» Data for the task:
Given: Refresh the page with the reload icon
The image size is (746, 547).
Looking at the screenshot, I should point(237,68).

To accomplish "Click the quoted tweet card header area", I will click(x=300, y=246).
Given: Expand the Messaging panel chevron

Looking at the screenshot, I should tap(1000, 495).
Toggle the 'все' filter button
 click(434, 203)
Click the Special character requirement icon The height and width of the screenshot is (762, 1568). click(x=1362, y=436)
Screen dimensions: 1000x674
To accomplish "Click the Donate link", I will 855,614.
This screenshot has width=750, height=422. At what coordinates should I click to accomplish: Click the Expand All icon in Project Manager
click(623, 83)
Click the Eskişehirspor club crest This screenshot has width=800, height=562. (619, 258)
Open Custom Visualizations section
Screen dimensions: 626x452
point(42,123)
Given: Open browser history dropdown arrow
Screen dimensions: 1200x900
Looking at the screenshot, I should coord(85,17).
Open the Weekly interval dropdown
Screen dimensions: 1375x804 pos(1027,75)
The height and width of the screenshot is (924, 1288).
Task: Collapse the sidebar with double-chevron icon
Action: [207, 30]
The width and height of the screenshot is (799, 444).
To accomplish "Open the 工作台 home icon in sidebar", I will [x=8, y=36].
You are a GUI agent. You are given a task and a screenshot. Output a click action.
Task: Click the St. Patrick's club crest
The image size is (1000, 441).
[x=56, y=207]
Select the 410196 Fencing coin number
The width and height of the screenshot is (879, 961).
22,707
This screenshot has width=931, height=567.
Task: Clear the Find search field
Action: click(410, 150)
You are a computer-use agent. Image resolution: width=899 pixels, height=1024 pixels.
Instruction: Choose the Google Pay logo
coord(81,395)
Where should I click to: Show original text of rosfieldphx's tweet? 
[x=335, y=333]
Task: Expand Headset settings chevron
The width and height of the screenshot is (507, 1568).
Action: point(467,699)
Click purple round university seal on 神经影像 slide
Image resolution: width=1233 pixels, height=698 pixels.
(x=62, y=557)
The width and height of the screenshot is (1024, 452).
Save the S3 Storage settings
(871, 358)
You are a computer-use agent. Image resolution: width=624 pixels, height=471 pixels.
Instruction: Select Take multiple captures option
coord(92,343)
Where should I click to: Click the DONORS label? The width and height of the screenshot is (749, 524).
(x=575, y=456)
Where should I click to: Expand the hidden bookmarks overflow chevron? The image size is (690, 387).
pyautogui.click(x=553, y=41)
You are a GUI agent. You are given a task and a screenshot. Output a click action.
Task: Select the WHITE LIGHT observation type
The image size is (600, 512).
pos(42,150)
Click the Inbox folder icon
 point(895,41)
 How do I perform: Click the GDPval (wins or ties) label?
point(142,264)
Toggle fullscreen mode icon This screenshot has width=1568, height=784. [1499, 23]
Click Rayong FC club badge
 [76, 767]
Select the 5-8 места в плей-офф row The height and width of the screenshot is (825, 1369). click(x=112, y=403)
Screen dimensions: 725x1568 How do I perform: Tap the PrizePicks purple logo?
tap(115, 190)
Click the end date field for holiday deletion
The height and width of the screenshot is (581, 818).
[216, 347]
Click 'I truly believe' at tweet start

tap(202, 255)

» Work instruction:
Give the material again, complete and unaltered.

» Answer space:
Given: Refresh the page with the reload icon
The image size is (746, 547).
Looking at the screenshot, I should point(237,68).

To accomplish "Click the quoted tweet card header area", I will click(x=300, y=246).
Given: Expand the Messaging panel chevron

Looking at the screenshot, I should tap(1000, 495).
Toggle the 'все' filter button
 click(434, 203)
Click the Special character requirement icon The height and width of the screenshot is (762, 1568). click(x=1362, y=436)
Screen dimensions: 1000x674
To accomplish "Click the Donate link", I will 855,614.
This screenshot has width=750, height=422. At what coordinates should I click to accomplish: Click the Expand All icon in Project Manager
click(623, 83)
Click the Eskişehirspor club crest This screenshot has width=800, height=562. (619, 258)
Open Custom Visualizations section
Screen dimensions: 626x452
point(42,123)
Given: Open browser history dropdown arrow
Screen dimensions: 1200x900
Looking at the screenshot, I should coord(85,17).
Open the Weekly interval dropdown
Screen dimensions: 1375x804 pos(1027,75)
The height and width of the screenshot is (924, 1288).
Task: Collapse the sidebar with double-chevron icon
Action: [207, 30]
The width and height of the screenshot is (799, 444).
To accomplish "Open the 工作台 home icon in sidebar", I will [x=8, y=36].
You are a GUI agent. You are given a task and a screenshot. Output a click action.
Task: Click the St. Patrick's club crest
The image size is (1000, 441).
[x=56, y=207]
Select the 410196 Fencing coin number
The width and height of the screenshot is (879, 961).
22,707
This screenshot has width=931, height=567.
Task: Clear the Find search field
Action: click(410, 150)
You are a computer-use agent. Image resolution: width=899 pixels, height=1024 pixels.
Instruction: Choose the Google Pay logo
coord(81,395)
Where should I click to: Show original text of rosfieldphx's tweet? 
[x=335, y=333]
Task: Expand Headset settings chevron
The width and height of the screenshot is (507, 1568).
Action: point(467,699)
Click purple round university seal on 神经影像 slide
Image resolution: width=1233 pixels, height=698 pixels.
(x=62, y=557)
The width and height of the screenshot is (1024, 452).
Save the S3 Storage settings
(871, 358)
You are a computer-use agent. Image resolution: width=624 pixels, height=471 pixels.
Instruction: Select Take multiple captures option
coord(92,343)
Where should I click to: Click the DONORS label? The width and height of the screenshot is (749, 524).
(x=575, y=456)
Where should I click to: Expand the hidden bookmarks overflow chevron? The image size is (690, 387).
pyautogui.click(x=553, y=41)
You are a GUI agent. You are given a task and a screenshot. Output a click action.
Task: Select the WHITE LIGHT observation type
The image size is (600, 512).
pos(42,150)
Click the Inbox folder icon
 point(895,41)
 How do I perform: Click the GDPval (wins or ties) label?
point(142,264)
Toggle fullscreen mode icon This screenshot has width=1568, height=784. [1499, 23]
Click Rayong FC club badge
 [76, 767]
Select the 5-8 места в плей-офф row The height and width of the screenshot is (825, 1369). click(x=112, y=403)
Screen dimensions: 725x1568 How do I perform: Tap the PrizePicks purple logo?
tap(115, 190)
Click the end date field for holiday deletion
The height and width of the screenshot is (581, 818).
[216, 347]
Click 'I truly believe' at tweet start

tap(202, 255)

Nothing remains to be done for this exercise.